• EXERCISE: Reproduce the data below with "thumbnail" replaced by "preview" wherever it occurs, keeping everything else the same, and omit the pictures from your output.

• RECORDS SUPPLIED:
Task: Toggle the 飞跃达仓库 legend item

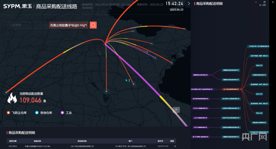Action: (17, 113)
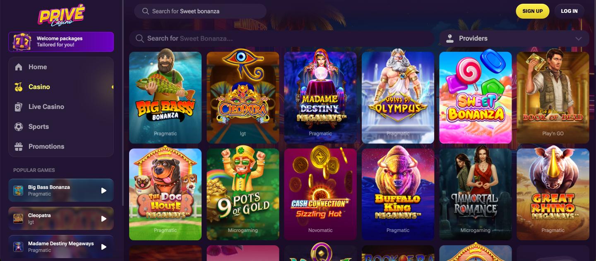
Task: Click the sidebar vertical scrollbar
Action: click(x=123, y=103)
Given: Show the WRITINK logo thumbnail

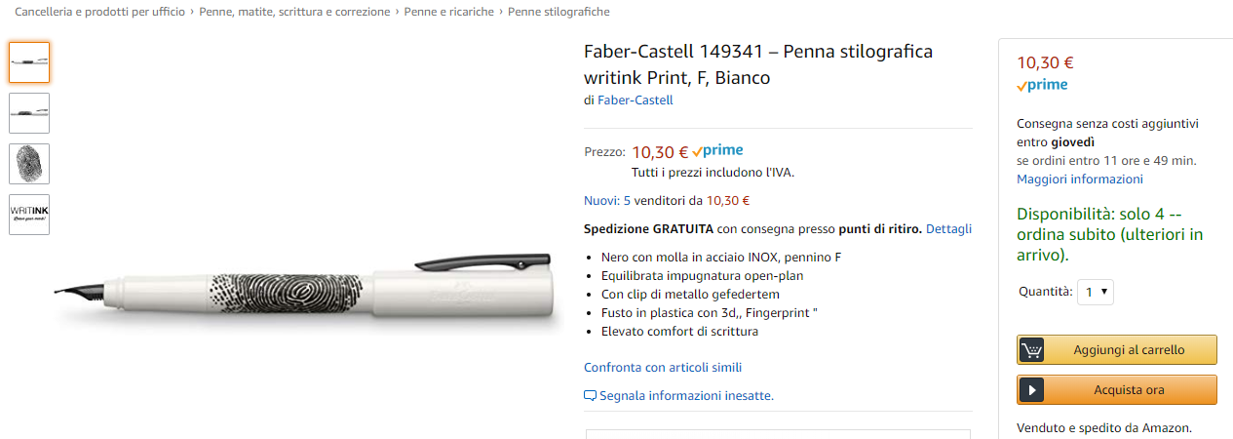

• SOLUTION TO THIS TASK:
Task: Toggle the 飞跃达仓库 legend item

Action: (17, 113)
Task: Click the sidebar vertical scrollbar
Action: click(x=123, y=103)
Given: Show the WRITINK logo preview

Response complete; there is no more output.